The Dick Bruna Huis is located in a building across the street from the main Centraalmuseum building, but tickets still must be purchased at the main building. And because I can never shut up about how much I love the Museumkaart, I'd like to point out that admission is free for card holders.
As soon as you walk into the Dick Bruna Huis, you can tell that the space is intended to be playful. A giant Nijntje greets you at the entrance, with little peepholes in the base for visitors to find a surprise (all G-rated, I promise).
|Surprise! A Nijntje inside a Nijntje!|
A book room displays Nijntje books all over the walls, and provides listening stations and display books for children to enjoy.

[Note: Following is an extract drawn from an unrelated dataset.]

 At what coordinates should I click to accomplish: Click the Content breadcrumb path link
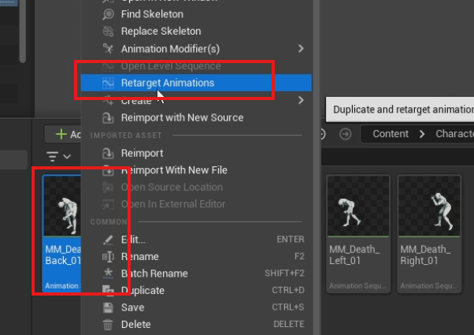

|The reading room and listening stations|
Next to the book room is a room describing the Bruna's life story and the development of his artwork, but Little Man saw the next playroom just beyond, so I can't tell you anything about it other than it exists. If you children have more patience, please check it out. The play room has Nijntje's house, building blocks, computer games, and Nijntje shows playing on little screens. Newly walking toddlers and kids up to about 10 can enjoy the features of the room at the same time.
|A variety of Nijntje computer games for different ages|
|Display of characters used in the Nijntje stop-animation television shows|
Above the play room, there is currently an exhibit called "Nijntje in the attic" featuring the work of Roland Sohier, which explores the similarities and differences of cartoon rabbits through modern history. The exhibit is complete with more play areas, and dioramas for a "Where's Nijnte?" game (think a 3D Where's Waldo type of activity).

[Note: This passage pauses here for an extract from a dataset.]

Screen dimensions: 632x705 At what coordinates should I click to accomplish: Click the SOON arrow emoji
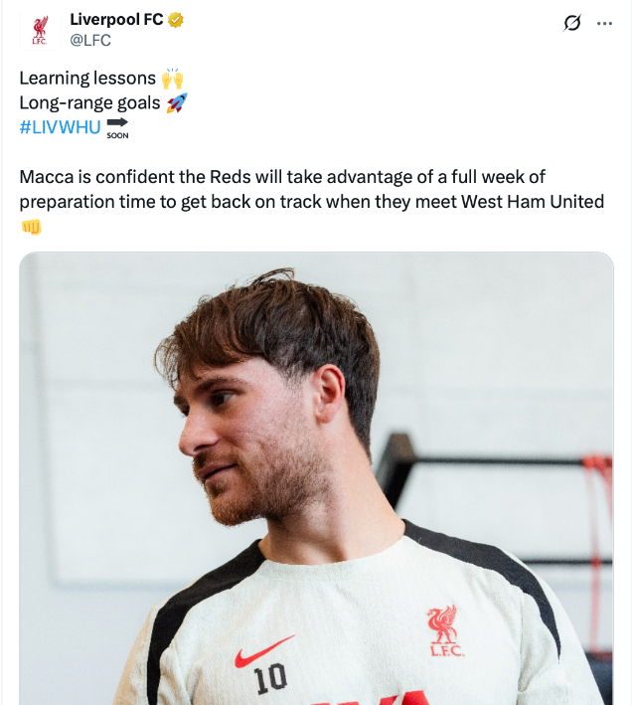click(x=117, y=126)
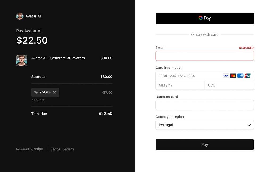The height and width of the screenshot is (172, 266).
Task: Focus the Name on card field
Action: click(205, 105)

|Where's the real Nijntje?|
|Let's be honest, this kind of potty humor really is funny.|
|Shiny! Can you find her?|
|And what kind of children's museum would be complete|
without a slide?
When visiting the museum during the atelier's opening times, it's worth venturing upstairs to get to put together some giant puzzles and make some Nijntje crafts. If nothing else, take a look at the guest artwork on display - some of the creativity of new "stories" for Nijntje are just as interesting as the originals.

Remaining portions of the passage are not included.